PayTM Increases Its Micro-Credit Foray

At a time when the other companies are shying away from providing microcredit, PayTM is all set to harness the increased credit demand. The Softbank and Alipay backed, India’s most valued FinTech company PayTM has tied up with non-banking lenders Arthimpact Digital Loans and Clix Capital to extend into the digital lending market while the other more traditional are reluctant to take risks because of the stress in various the consumer segments that was caused due to the lockdown which was imposed because of the global pandemic.

The company will leverage the transaction data of its users to assign them a credit limit for purchasing daily goods and will also be valid for its customers that shop on PayTM Mall, Its e-commerce venture. The elite customers will get a limit of up to INR 1 Lakh. The company has plans to enter the space for the long term and plans to offer the service to most of its active users over the next couple of years in stages. The company has been expanding its Financial services portfolio by offering insurance partnerships, providing value-added services to its merchants, etc.

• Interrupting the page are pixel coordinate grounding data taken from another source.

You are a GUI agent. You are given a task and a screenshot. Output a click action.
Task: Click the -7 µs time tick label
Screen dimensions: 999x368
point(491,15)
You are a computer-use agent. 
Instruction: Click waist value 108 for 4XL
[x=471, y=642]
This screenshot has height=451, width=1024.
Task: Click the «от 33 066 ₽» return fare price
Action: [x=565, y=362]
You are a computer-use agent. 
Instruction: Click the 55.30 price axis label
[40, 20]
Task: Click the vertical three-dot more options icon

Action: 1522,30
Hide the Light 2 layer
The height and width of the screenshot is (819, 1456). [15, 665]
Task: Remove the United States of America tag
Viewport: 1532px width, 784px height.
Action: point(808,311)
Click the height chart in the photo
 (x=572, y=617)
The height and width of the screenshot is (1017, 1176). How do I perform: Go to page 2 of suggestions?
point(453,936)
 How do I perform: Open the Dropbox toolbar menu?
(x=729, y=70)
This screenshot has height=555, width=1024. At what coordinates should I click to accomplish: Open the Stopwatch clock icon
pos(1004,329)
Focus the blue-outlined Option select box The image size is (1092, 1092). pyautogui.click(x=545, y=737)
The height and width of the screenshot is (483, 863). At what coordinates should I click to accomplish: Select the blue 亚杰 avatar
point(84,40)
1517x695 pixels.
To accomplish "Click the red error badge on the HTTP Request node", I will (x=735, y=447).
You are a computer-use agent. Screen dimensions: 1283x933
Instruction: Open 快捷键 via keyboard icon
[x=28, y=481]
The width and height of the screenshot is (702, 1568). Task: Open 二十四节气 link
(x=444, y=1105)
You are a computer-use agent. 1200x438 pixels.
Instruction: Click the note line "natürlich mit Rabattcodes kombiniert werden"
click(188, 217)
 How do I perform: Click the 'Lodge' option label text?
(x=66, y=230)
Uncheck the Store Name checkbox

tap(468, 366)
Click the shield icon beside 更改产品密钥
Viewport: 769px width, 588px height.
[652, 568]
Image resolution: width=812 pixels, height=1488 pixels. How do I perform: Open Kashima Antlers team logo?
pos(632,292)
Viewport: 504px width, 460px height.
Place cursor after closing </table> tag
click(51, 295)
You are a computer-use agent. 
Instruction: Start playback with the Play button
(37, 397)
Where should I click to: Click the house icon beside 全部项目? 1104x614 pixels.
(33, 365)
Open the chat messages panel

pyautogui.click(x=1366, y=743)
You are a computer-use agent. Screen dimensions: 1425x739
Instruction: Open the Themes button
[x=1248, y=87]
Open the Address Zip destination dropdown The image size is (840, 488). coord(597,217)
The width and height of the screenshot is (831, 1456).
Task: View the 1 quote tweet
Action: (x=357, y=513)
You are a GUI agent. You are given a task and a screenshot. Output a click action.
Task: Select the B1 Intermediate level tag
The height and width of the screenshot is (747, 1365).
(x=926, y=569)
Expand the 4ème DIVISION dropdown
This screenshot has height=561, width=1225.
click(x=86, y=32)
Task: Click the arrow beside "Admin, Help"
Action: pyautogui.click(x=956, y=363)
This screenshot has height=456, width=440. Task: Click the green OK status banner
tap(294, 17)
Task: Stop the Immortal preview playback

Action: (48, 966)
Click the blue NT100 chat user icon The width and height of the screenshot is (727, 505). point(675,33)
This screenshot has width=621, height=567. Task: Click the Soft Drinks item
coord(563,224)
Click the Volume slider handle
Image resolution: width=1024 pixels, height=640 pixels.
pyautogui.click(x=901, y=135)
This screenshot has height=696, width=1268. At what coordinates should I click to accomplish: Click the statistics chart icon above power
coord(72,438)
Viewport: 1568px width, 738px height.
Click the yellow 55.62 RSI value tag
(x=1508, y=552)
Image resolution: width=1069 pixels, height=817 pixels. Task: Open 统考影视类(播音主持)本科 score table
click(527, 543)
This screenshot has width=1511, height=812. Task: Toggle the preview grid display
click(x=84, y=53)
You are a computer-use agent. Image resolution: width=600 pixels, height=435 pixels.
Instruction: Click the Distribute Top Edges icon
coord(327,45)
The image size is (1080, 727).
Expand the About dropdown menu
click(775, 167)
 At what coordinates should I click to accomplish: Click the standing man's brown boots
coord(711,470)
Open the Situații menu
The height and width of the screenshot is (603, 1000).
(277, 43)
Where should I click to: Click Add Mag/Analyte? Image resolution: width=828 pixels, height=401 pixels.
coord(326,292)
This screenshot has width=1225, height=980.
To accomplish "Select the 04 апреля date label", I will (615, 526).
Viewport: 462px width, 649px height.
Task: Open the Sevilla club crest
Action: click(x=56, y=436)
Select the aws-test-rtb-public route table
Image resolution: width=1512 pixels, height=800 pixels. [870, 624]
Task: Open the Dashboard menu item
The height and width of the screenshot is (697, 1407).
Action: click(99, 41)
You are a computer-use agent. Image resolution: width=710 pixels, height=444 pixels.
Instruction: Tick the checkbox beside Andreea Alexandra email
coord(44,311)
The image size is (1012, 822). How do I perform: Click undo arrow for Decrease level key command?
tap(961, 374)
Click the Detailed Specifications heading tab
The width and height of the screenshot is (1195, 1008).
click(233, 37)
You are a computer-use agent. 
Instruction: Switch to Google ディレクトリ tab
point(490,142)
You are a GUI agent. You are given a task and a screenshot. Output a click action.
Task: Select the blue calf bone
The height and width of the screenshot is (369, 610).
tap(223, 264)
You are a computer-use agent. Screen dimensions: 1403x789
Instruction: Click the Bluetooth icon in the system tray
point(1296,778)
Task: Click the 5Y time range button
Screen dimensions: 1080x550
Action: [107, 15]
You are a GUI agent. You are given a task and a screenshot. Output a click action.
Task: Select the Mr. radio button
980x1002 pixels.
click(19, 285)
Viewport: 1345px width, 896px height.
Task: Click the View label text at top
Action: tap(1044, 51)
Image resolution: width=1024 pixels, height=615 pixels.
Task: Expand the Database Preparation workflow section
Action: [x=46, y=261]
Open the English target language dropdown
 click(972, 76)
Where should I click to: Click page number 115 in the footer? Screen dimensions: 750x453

As per RBI policies, the PayTM Payments Bank will only be able to apply for a licence to convert into a small finance bank only in 2022. The eligible customers will be chosen using a machine learning model that will leverage the rich transaction data within the ecosystem of the company itself. While the company does not plan to charge any activation fee or annual fee, monthly convenience charges will be levied by the user of postpaid services. The company is looking at the situation as an opportunity to grow in the space.